The result is almost the standard two-dimensional result. It is slightly modified by taking the square lattice of the Hamiltonian seriously. Typically the cutoff is applied to the momentum squared; instead we should cut off each component independently. The result is given by eg. Ref. [7]; see (C19).

tdg.AnalyticTuning

class tdg.tuning.AnalyticTuning(ere, lattice)[source]

Bases: H5able

In the case where the EffectiveRangeExpansion of interest is described entirely by a scattering length, we can construct a tuning with analytic methods rather than by the brute force leveraged in Tuning, so long as we are satisfied with tuning a single LegoSphere with radius (0,0) only.

In fact, because the Hamiltonian converges to the continuum like \(N_x^{-2}\) and there is magic, the brute force method almost exactly reproduces the analytic determination.

Parameters
  • ere (EffectiveRangeExpansion) – Describes the two-body physics of interest, and only contains a scattering length. Further momentum dependence raises a ValueException.

  • lattice (Lattice) – Describe the lattice on which we wish to tune the interaction.

property C

We use the result from summing bubble diagrams,

\[\tilde{C}_0 = - \frac{2\pi}{\log(\tilde{a} N_x) - \frac{2}{\pi}G}\]

where \(G=0.9159655941772190\cdots\) is Catalan’s constant.

property Potential

A potential constructed from the LegoSphere with radius \((0,0)\) the tuned Wilson coefficients C().

Action(nt, beta, mu=tensor(0., dtype=torch.float32), h=tensor([0., 0., 0.], dtype=torch.float32), fermionMatrix=<class 'tdg.fermionMatrix.FermionMatrix'>)[source]

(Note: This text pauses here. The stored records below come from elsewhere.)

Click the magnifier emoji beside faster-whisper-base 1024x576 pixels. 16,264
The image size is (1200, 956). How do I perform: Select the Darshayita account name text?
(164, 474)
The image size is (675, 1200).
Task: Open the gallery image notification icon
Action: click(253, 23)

An action with a Spacetime given by the provided nt and the tuning’s Lattice, a potential given by Potential, and other Action parameters.

Parameters
  • nt (int) – Timeslices.

  • others – Forwarded to Action as expected.

Return type

Action with .Tuning set.

property dC_dERE

The derivative of the Wilson coefficients C with respect to ere.a,

\[\frac{2\pi}{a\left(\log a N_x + \frac{2}{\pi}G\right)^2}\]

Packaged as a 1×1 matrix for compatibility with Tuning.

property dC_dloga

The derivative of the Wilson coefficients C with respect to log(ere.a),

\[\frac{2\pi}{\left(\log a N_x + \frac{2}{\pi}G\right)^2}\]

Packaged as a 1-entry one-dimensional array for compatibility with Tuning.